Jan Northam is a retired nurse. While working in the ER, not long after Prozac came on the market in the late 1980s, she discovered the medication tremendously helped her depression.
“I had a friend that I worked with who was taking it. And I said, 'Dang!' We worked the emergency room. 'I want to feel like you. You are handling things so well,'" Northam says. "You know, 'cause, sometimes you’re overwhelmed and you want to walk out for a while and you know, you can’t."
She stayed on Prozac for years, paying out of pocket for the name brand because she thinks generics don’t work as well. When she retired, she could no longer afford the $450 a month, so she tried a generic but wasn’t happy with the results. When her physician retired, her new doctor put her on Lexapro. It helped only a little, at first.
“I just lost motivation to do stuff. I wasn’t like curled up in the house or anything like that but, the theory behind the Lexapro was that I would have more energy, more want to do things," Northam says. "I was short tempered with my grandkids – my kids too. I mean it just came out of the blue. That’s not good, and that was not me.”
As her depression worsened, Northam found herself thinking about suicide – something she says she would never seriously consider because of her family.
Then, when Northam had to change doctors again, she found a new ally in her fight against depression.
Beth Buchanan is a family practice physician who has been in practice over 30 years.
She practices in Shelbyville – and recently learned about pharmacogenomics, or DNA testing, to help rule in or out the best antidepressants for an individual.
“It’s totally about metabolism," Buchanan says. "And I want to be clear that it doesn’t predict what medicine will work well for you. It doesn’t predict efficacy, but it might explain lack of efficacy.”
Northam took the test and the results came back showing Lexapro isn’t a good genetic match. She doesn’t metabolize it well. So she and Buchanan agreed to try one from the list her body would metabolize. They once again tried a generic version of Prozac. This time - it’s working.
And she’s grateful for the test.
“If nothing else, I think it takes away that trial and error because you don’t have time for that," Northam says. "Once you start that downhill slide, you don’t have time, 'cause it’s gonna get worse.”
Refining the genetic tests
Northam's metabolism test helped rule out drugs that wouldn't work, but what if doctors could accurately pinpoint those that would?
Dr. John Nurnberger is a professor of psychiatry at Indiana University School of Medicine and has been working in psychiatric genetics for about 40 years. He says clinical trials with Assurex -- the company that created the genetic test Northam used -- are underway at IU now, and part of the study is to determine from a genetic standpoint which drugs will best treat an individual patient's depression.

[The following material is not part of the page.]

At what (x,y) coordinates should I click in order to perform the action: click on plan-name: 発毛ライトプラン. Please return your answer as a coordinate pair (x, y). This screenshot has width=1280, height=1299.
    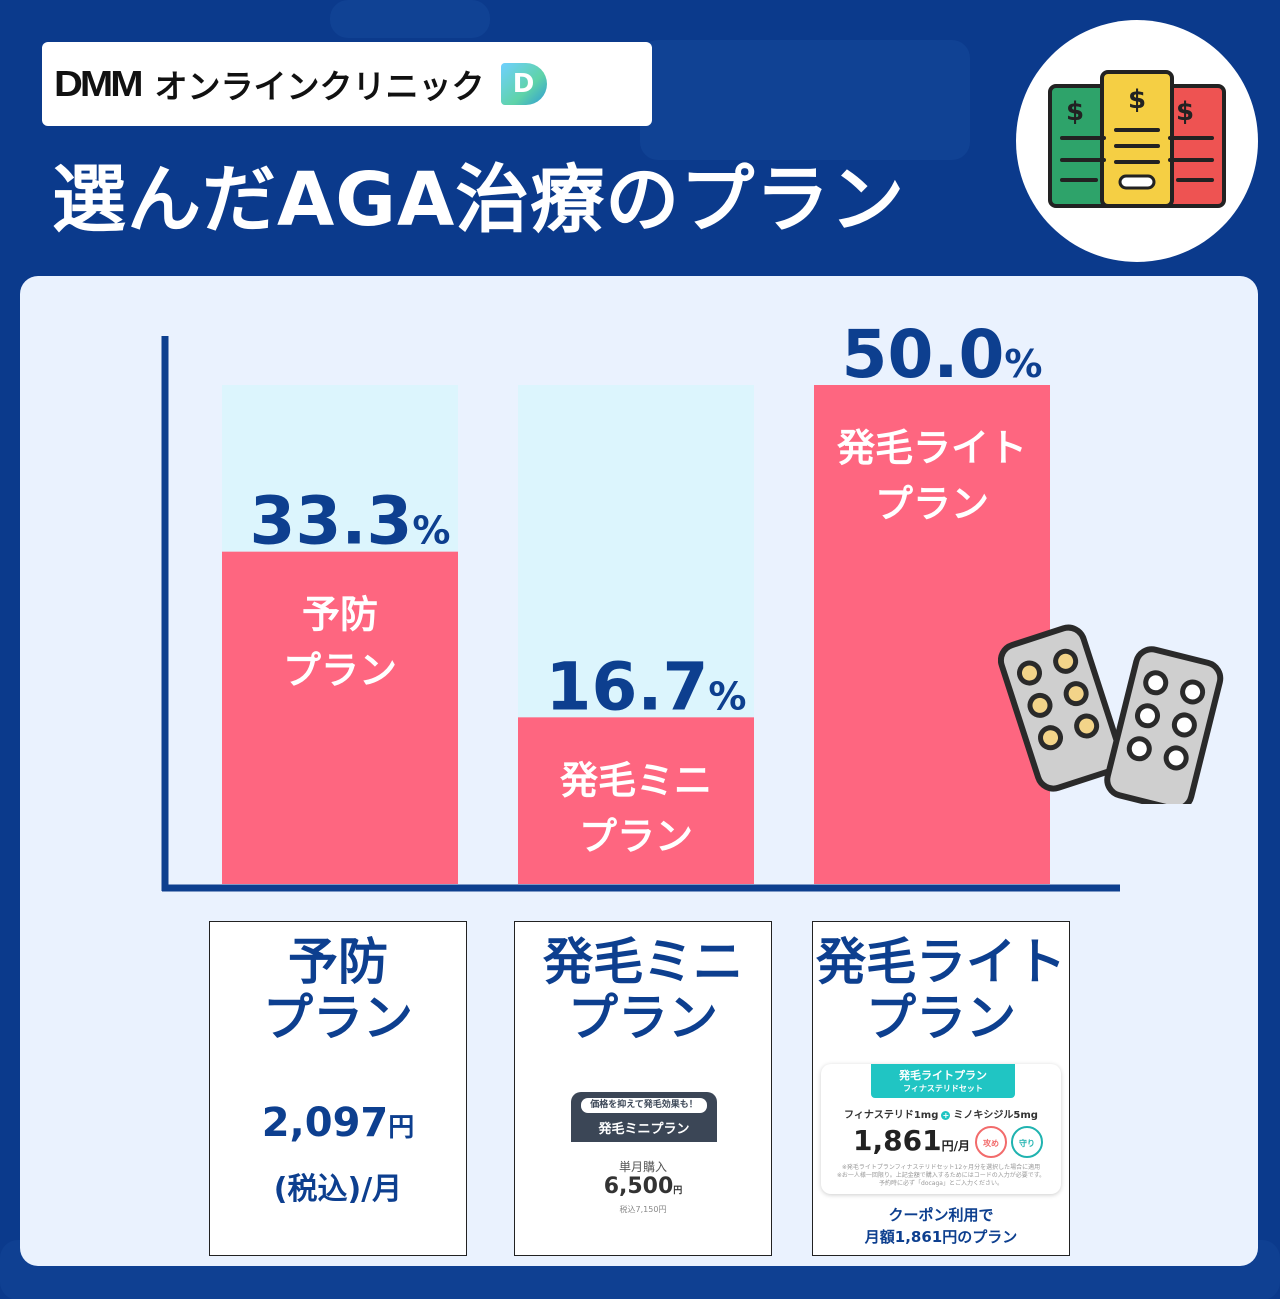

“Not so much how the body metabolizes the drug," Nurnberger says, "but how the body responds to the drug – that is – what the receptors do and how the drug interacts with the receptors in the brain."
And he says by Assurex and other companies refining the genetic tests, there’s hope even more of the trial-and-error in prescribing anti-depressants will go away, fast tracking relief for people like Jan Northam.
While Northam is thankful for the metabolism test, she discovered the hard way that Medicare only covers it - at this point - if it is ordered by a psychiatrist. Medicare rejected paying for it. Northam is appealing.